Tasks -
A. In the Peano's axioms question, what two forms does the asker say a natural number can take?
B. From the Peano's axioms question, list every difficulty the asker mentions in trying to write the proof.

Document passage -
------------------------------------------------------------------------

How do I prove there does not exist a natural number $n$ such that $2n=1$ by using Peano's axioms.

Question

I know that the members of the natural numbers are either $0$ or $S(n)$,for some $n\in\mathbb{N}$. So if I proceed from here and define "addition" as $+:\mathbb{N}\times\mathbb{N}\rightarrow\mathbb{N}$ such that:-

$m+0=0$ and $m+S(n)=S(m+n)$ then I can conclude that $2n=S(m)+S(m)$ . Now what I want to say is that the sum of two equal natural numbers cannot be $1$ using Peano's axiom. This is what I cannot prove as I am having a lot of confusion as to where and how to start. These formalisms are new to me and my english is not very strong as to understand all of the subtelties . Can anyone help me out with this?. If someone proceeds without using the $+$ then also it is fine by me. I just want to know how a proof would look like. That would help me in developing a framework as to how I should prove such things if I encounter them in the future.

------------------------------------------------------------------------

Data shown -
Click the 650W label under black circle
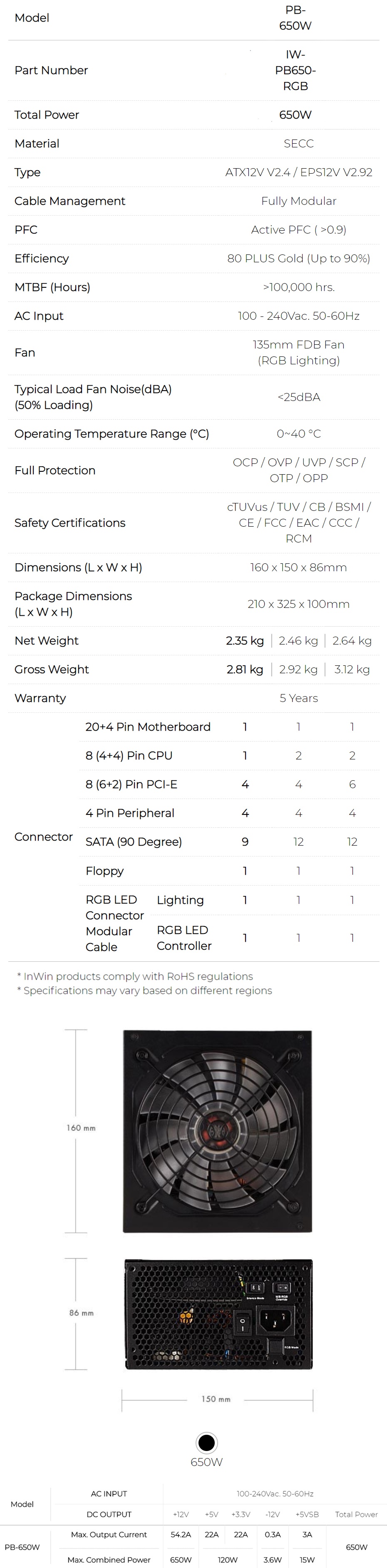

------------------------------------------------------------------------

Replies -
A. Either $0$ or $S(n)$ for some $n\in\mathbb{N}$.

B.
- A lot of confusion about where and how to start
- The formalisms are new to the asker
- The asker's English is not strong enough to understand all of the subtleties